PROVIDED PASSAGE:
******************************

If you are feeling any need to seek treatment, N, I’d suggest making a phone or virtual appointment and simply asking your doctor if they think it’s worth an in-person visit. It’s their professional responsibility (not yours) to screen patients and make the appropriate decisions to keep the public safe.
On the topic of seeking professional care, N, I’m also wondering whether revisiting psychotherapy or counselling might be important for you, especially since it seems you may have found it helpful in the past. Healing from the effects that childhood sexual abuse trauma can have on intimate relationships in adulthood is deep, complex work that usually can’t be fully addressed by reading articles or advice columns (not even mine, alas). In addition to mental health professionals, erotic bodywork practitioners such as somatic sex educators can be very helpful in working with sexual trauma and well-being.
Regardless of what type of professional you seek help from, however, it will likely be important for them to have a very strong grasp on working with both sexuality and trauma—a combination that can be a bit hard to find. You might also want to ask your partner to join you in seeing a healing professional as a couple, if you both feel comfortable doing so. Going slowly and giving yourself permission to shop around until you find the right match with the right healer is key.
If you are looking for reading material, I would highly recommend Staci Haines’ book Healing Sex: A Mind-Body Approach to Healing Sexual Trauma. Haines is a renowned practitioner of activist-oriented somatic coaching, and her contributions to the field of sexual and trauma healing are very significant. This book is quite readable and is full of practical information, strategies and exercises that the reader can adapt to their own situation.

******************************

DATA SECTION:
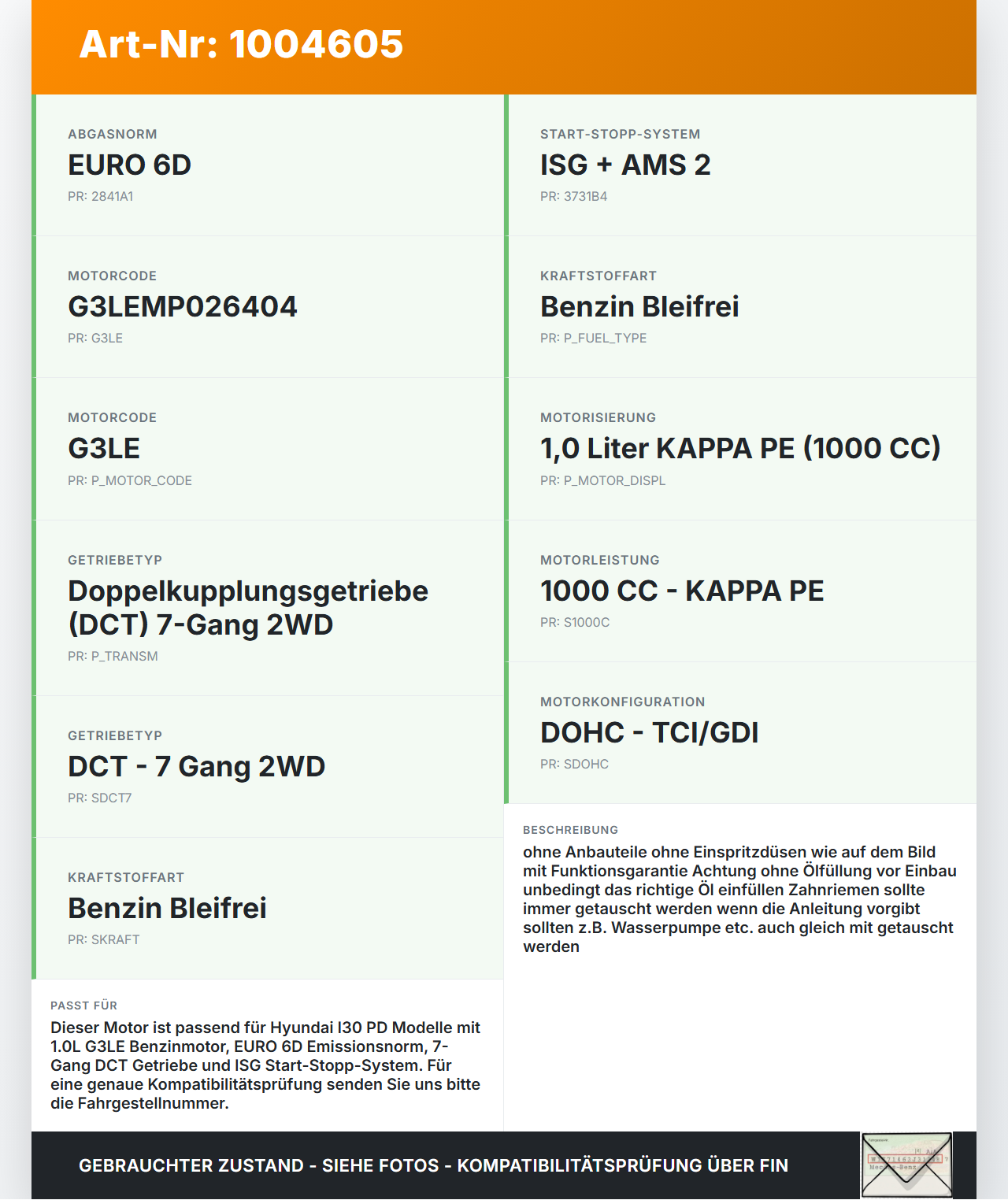
Task: Select the EURO 6D Abgasnorm card
Action: (x=268, y=165)
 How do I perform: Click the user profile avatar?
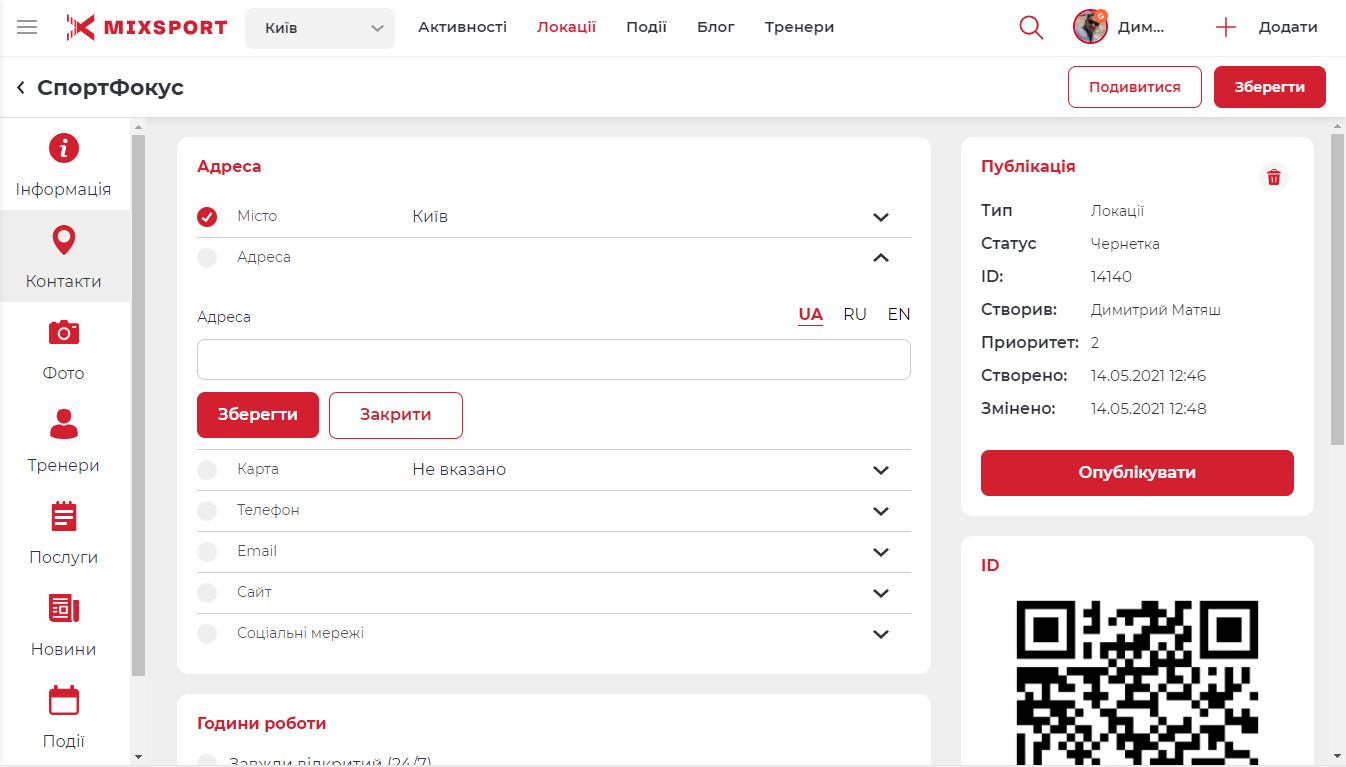point(1090,27)
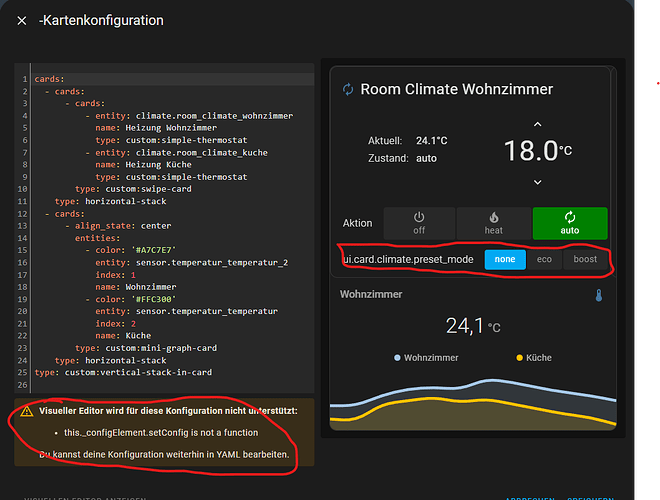Lower target temperature with down chevron
Viewport: 660px width, 500px height.
click(537, 181)
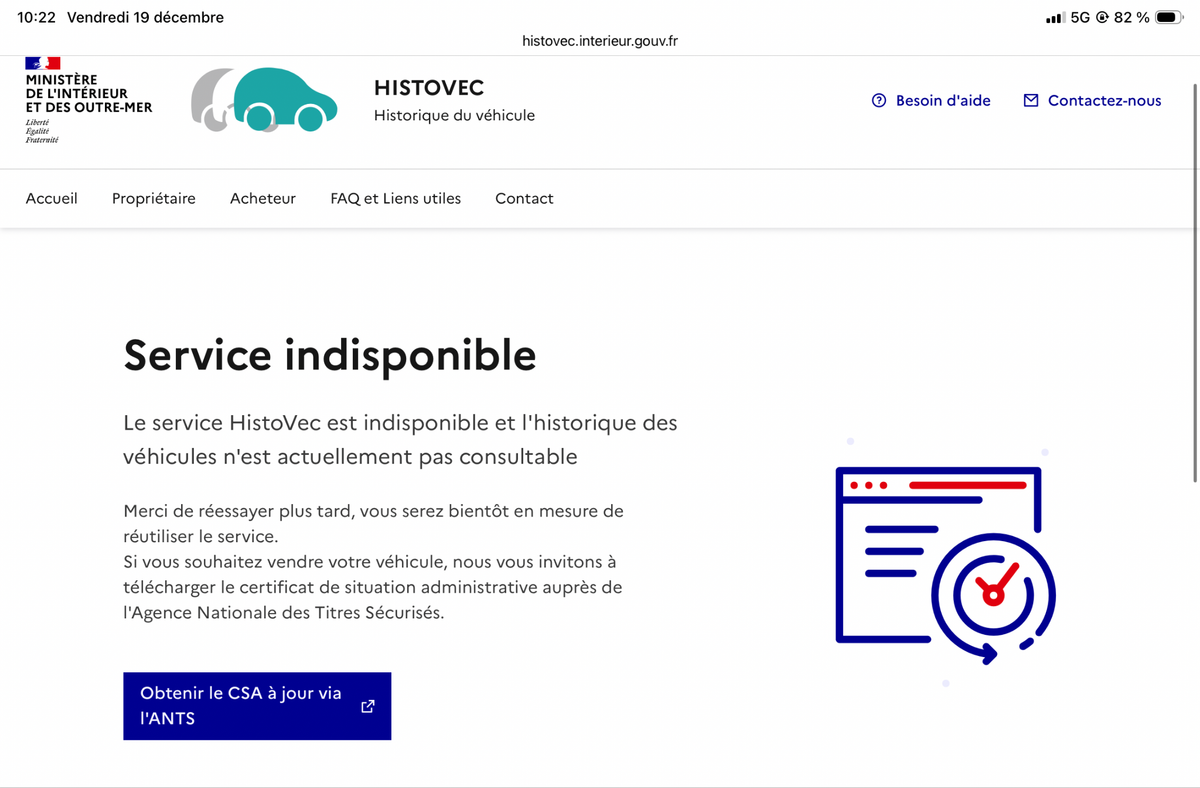The width and height of the screenshot is (1200, 788).
Task: Tap the orientation lock status icon
Action: [x=1103, y=17]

******************************

QUESTIONS TO ANSWER:
(a) Print the stretch of the advice column from "If you are looking" through "their own situation.".
(b) List everything the advice column says the recommended book is full of.
(c) According to the advice column, why should the reader leave it to the doctor to decide whether an in-person visit is worthwhile?

PER-TASK OUTPUTS:
(a)
If you are looking for reading material, I would highly recommend Staci Haines’ book Healing Sex: A Mind-Body Approach to Healing Sexual Trauma. Haines is a renowned practitioner of activist-oriented somatic coaching, and her contributions to the field of sexual and trauma healing are very significant. This book is quite readable and is full of practical information, strategies and exercises that the reader can adapt to their own situation.

(b)
- practical information
- strategies
- exercises

(c) Screening patients and making the decisions that keep the public safe is the doctor's professional responsibility, not the reader's.